This recipe is for those who like “lumpy” mashed potatoes. 🙂
I make mashed potatoes differently from the traditional way. A long time ago, I read when potatoes are boiled, nearly all the vitamins are lost in the water that is drained off the potatoes after they cook. So I started baking them instead. That way they retain most of the vitamins and they’re actually easier for me to make. I just bake the potatoes in the microwave, let cool, and then the skin comes off easily. I cut them into chunks and they’re ready to make mashed potatoes. Here’s my recipe:
Bake 4 potatoes in the microwave until soft (or oven if you prefer)
Cut in half to allow steam to escape & let cool
Peel (sometimes you can do a lot of the peeling without a knife)

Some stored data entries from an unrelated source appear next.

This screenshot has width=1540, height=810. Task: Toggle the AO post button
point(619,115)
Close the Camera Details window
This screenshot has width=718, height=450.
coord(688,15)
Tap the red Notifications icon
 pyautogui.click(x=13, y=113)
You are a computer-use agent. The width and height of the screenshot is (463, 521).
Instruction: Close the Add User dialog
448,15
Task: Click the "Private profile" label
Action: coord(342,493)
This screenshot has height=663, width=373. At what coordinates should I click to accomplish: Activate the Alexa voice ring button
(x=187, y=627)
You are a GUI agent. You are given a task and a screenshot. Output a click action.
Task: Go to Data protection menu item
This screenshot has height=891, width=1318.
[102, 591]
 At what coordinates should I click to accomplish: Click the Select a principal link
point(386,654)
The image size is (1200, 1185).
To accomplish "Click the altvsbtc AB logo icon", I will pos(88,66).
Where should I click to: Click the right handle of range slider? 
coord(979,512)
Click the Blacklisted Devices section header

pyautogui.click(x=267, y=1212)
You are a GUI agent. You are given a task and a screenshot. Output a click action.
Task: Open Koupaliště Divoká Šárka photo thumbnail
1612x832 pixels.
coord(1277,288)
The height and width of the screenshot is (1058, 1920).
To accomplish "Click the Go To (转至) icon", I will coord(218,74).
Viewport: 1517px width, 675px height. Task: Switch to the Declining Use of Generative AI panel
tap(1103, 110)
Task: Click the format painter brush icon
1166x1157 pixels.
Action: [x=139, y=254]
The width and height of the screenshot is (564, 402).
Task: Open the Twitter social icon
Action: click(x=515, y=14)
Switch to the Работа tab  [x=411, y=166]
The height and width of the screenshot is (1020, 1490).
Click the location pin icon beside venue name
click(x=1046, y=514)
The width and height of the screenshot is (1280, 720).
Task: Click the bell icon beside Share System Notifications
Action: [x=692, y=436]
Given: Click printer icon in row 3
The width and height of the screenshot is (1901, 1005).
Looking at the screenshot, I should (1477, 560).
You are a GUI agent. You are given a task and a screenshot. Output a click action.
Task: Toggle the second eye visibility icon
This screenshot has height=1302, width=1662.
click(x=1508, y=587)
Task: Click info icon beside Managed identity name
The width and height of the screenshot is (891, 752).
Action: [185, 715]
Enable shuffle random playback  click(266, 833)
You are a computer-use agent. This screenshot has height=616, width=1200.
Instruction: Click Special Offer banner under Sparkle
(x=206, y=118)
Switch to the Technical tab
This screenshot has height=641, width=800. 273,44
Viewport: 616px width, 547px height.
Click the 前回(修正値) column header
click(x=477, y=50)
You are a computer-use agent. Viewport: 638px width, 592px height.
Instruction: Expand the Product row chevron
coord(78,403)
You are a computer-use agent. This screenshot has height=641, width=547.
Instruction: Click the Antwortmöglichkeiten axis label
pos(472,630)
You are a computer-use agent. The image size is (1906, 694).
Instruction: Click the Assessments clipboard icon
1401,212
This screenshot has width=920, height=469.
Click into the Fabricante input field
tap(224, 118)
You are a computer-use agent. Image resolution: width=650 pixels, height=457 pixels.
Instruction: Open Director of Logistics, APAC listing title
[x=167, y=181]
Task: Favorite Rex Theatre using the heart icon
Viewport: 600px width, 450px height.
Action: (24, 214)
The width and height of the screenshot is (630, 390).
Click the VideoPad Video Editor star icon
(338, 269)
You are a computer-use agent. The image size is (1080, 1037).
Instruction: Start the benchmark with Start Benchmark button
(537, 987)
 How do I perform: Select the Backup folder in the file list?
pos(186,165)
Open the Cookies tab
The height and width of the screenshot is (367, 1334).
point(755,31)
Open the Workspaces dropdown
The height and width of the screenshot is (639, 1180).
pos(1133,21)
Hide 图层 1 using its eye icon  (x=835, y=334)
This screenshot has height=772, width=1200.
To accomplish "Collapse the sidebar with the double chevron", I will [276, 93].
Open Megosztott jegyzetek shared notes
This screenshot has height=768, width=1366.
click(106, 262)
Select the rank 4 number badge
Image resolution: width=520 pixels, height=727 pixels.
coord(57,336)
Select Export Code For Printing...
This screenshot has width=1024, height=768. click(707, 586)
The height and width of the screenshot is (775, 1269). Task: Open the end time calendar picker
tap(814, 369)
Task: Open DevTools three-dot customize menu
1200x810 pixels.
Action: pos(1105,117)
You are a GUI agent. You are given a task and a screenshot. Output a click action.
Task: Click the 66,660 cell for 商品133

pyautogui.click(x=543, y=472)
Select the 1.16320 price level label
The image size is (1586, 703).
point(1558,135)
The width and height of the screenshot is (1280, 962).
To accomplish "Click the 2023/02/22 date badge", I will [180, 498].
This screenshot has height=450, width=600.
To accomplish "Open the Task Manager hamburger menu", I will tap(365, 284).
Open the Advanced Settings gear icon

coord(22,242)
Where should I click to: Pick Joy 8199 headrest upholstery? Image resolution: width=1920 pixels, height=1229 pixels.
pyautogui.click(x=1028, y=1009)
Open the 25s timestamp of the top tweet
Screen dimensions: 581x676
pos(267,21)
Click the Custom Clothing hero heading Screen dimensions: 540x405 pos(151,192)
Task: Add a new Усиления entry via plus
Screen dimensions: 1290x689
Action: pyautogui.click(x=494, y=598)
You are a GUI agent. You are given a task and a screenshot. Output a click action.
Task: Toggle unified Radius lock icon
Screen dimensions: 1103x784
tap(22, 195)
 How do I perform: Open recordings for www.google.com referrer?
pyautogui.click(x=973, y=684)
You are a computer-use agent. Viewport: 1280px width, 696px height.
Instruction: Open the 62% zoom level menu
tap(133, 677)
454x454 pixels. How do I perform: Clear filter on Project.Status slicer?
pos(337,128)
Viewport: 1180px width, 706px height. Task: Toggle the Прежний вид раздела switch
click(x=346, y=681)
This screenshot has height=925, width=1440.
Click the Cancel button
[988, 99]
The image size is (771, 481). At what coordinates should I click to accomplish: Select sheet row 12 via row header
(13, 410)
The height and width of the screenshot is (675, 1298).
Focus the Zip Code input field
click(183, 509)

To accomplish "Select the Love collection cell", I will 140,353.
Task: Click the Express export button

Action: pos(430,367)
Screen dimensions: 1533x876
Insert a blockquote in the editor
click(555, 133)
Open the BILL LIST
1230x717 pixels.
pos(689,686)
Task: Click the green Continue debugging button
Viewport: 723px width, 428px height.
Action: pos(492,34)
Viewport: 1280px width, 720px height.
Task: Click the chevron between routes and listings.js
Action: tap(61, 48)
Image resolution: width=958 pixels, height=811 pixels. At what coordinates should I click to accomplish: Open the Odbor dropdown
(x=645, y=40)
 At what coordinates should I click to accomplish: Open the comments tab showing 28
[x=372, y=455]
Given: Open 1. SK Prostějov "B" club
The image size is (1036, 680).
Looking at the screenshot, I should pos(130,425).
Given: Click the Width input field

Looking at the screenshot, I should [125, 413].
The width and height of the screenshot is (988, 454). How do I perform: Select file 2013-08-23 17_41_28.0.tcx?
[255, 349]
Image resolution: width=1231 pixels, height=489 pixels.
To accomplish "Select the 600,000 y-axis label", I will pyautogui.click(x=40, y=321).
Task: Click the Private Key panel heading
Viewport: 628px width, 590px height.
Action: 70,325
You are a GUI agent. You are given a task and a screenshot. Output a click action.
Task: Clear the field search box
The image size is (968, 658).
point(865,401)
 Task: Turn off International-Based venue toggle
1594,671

Cut into cubes and place in microwavable mixing bowl (my mixer has a glass bowl so I can put it in microwave) Use a potato masher a little, if necessary.
Add the following to the bowl of potatoes:
- 1 cup milk (you don’t have to heat it yet)
- 1 tsp salt & 1/4 tsp pepper
- pinch of baking powder
- 1 Tbsp extra-virgin olive oil
- 3 Tbsp of your favorite reduced-fat spread (I use Smart Balance LIGHT Buttery Spread)
Mix all ingredients in bowl on low speed of mixer briefly until potatoes are mashed but still a little chunky. Do not overmix! If necessary, add more milk to get to the consistency you like. Right before you are ready to serve, put in microwave for a minute or until potatoes are warm. Stir & serve.